One thing I came to appreciate from my trip to DC is that the government activities here function more or less like a large data "switch."
Data flows in from all over the world and beyond, and is processed, summarized and interpreted. The processed data (or information) is then disseminated back to the field in the form of laws, regulations, policies or more importantly money so that action can be taken.
The government in DC does not take action itself. The government apparatuses in the field do the work as it should be. Yet, this machine, which is devoid of human intellect in order to minimize accompanying human weaknesses like partiality or common sense, does break down.
Take for example the Katrina disaster. The House of Representatives report states that the tepid Federal government response was due to the Homeland Security Council’s (HSC) "failure to resolve conflicts in information and the 'fog of war,' not a lack of information." It added that the crisis showed the government remains "woefully incapable" of managing information.
Since this is not a political blog, I would like to divert my writing from the occasional cataclysm to the daily finger-in-the-dyke facing IT personnel. A Web application might not have collapsed in a total outage, but you certainly know that getting complaints about performance, broken links, or errors is quite common.
Usually complaints, especially those emanating from the higher reaches of the organizational hierarchy, are decidedly information content-free like: "How come the application was slow yesterday morning?"

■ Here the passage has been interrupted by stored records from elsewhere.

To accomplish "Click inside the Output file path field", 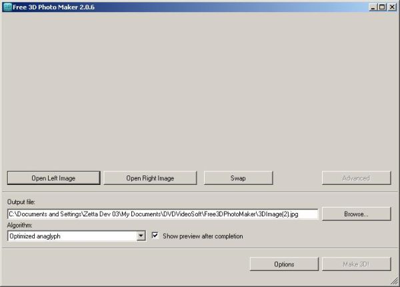I will click(162, 214).
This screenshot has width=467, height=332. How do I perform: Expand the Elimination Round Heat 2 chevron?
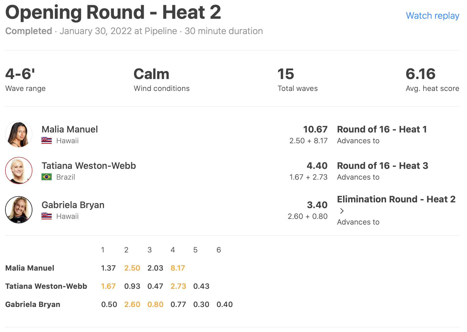(x=342, y=211)
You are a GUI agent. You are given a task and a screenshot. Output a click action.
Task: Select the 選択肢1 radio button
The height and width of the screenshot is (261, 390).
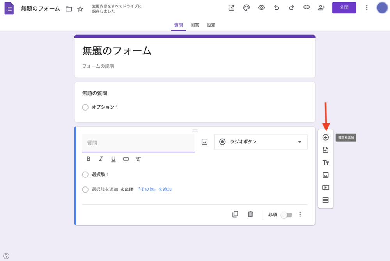85,174
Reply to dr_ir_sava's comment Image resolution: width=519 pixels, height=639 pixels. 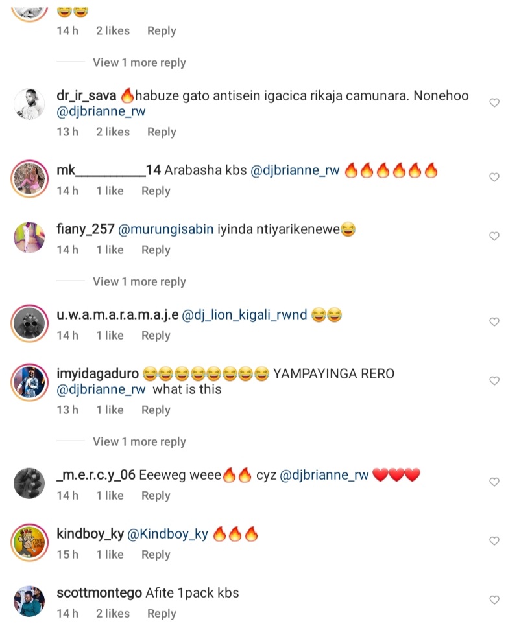(162, 132)
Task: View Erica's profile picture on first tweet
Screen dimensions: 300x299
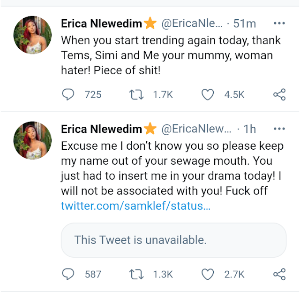Action: [33, 35]
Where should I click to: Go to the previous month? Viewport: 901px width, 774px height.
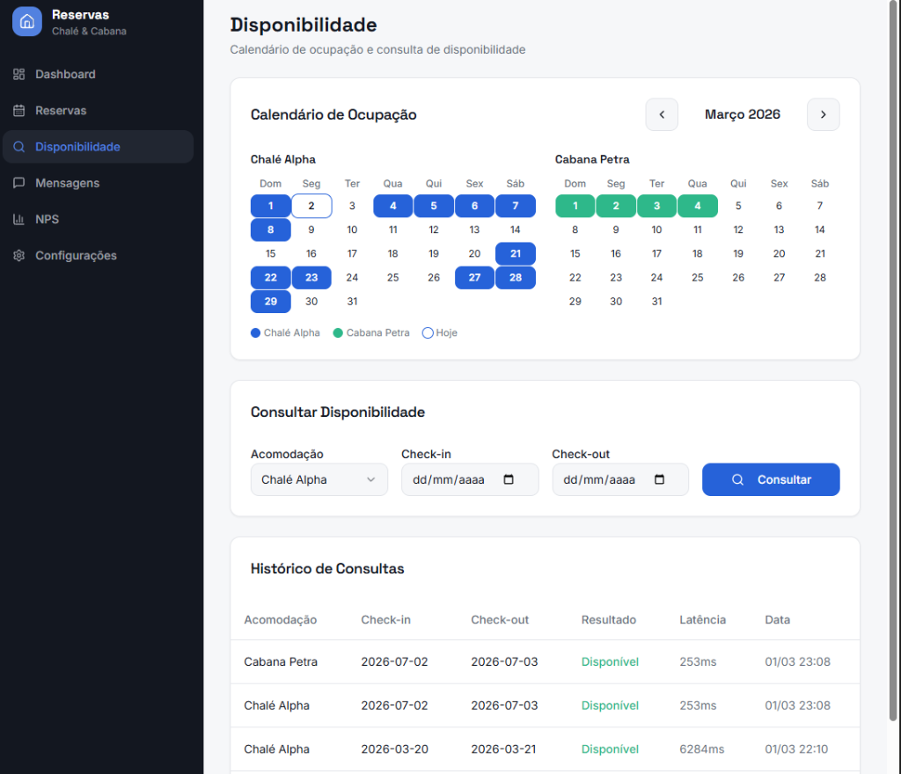click(x=662, y=114)
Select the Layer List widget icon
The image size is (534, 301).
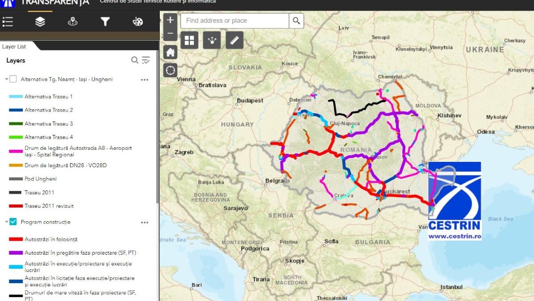[x=40, y=21]
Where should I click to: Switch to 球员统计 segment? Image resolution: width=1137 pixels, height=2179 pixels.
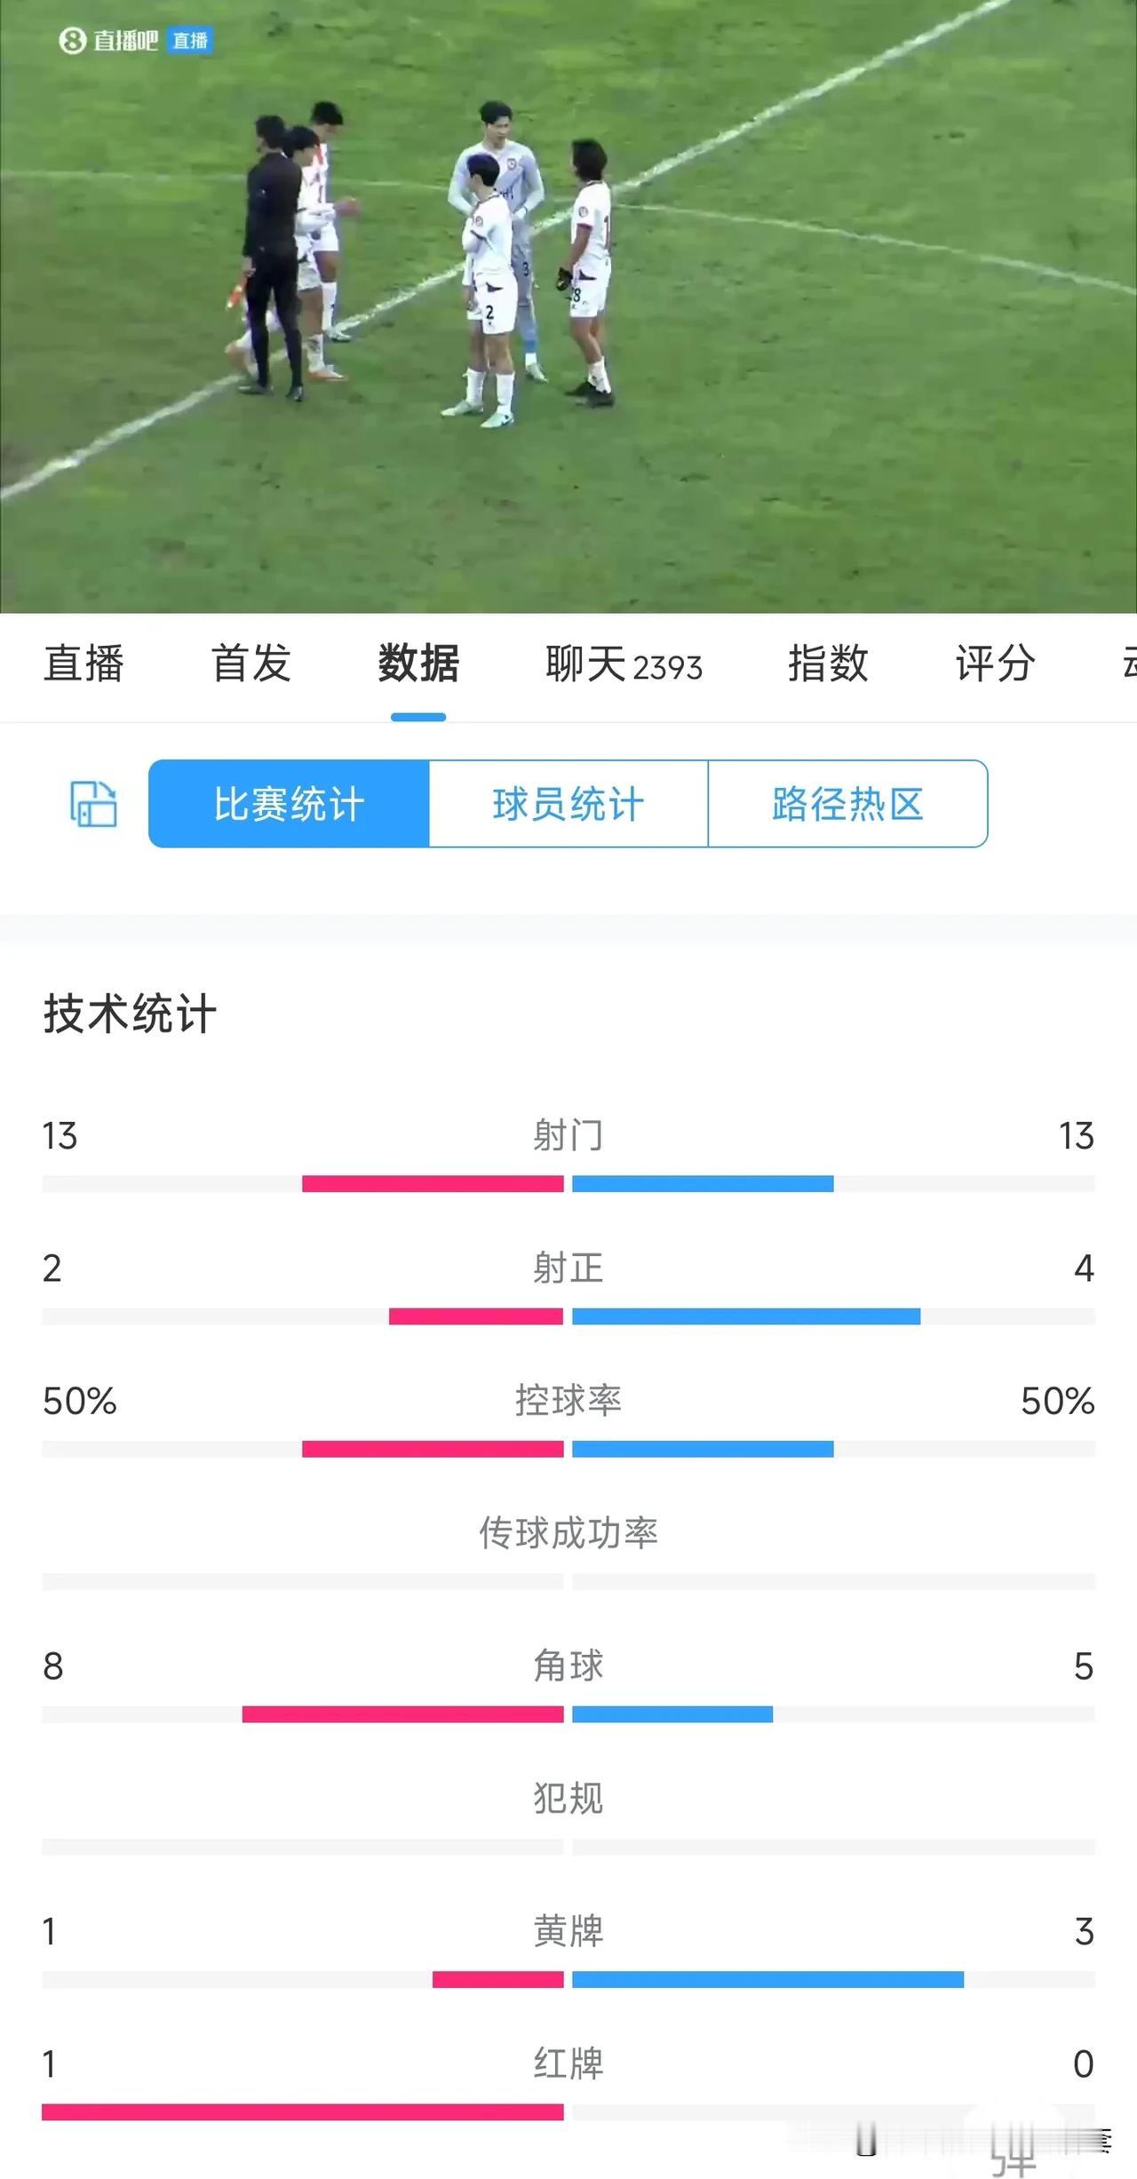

While the politically correct response should be: "Sorry, I’ll go look into it;" the realistic respond should be: "I don’t know what you or the thousands of moving parts in the application infrastructure are doing, so realistically, I can’t help beyond giving you lip service."
However, if your best-of-breed Web APM tool has the requisite characteristics noted in my previous post, you don’t have to perform lip service, but can actually revisit the situation from yesterday morning, determine whether it was a real problem, note which of the moving parts went wrong, and dispatch the right expert to fix the problem.
You certainly don’t have to convene your version of the HSC consisting of your network person, server admin, developer, DBA, application architect, et al to debate, and perhaps, try to recreate in vain the problem. The HSC approach of dealing with problems doesn’t work in the case of Katrina, and will not work for application availability and performance problems.
Besides avoiding the HSC approach, I would also suggest that you avoid the part-of-beast approach (see my earlier post). Since the part-of-beast approach involves complex data flow and a management console designed to be all things to all people, it will only exacerbate confusion and amplify the "fog of war."
Your tool has to provide relevant real-time or historical information, and be designed especially for the workflow relating to managing the availability and performance of Web applications. You certainly don’t want to be trapped like the gentlemen in the picture and get crowded out by useless data delivered at the wrong time for the wrong purpose.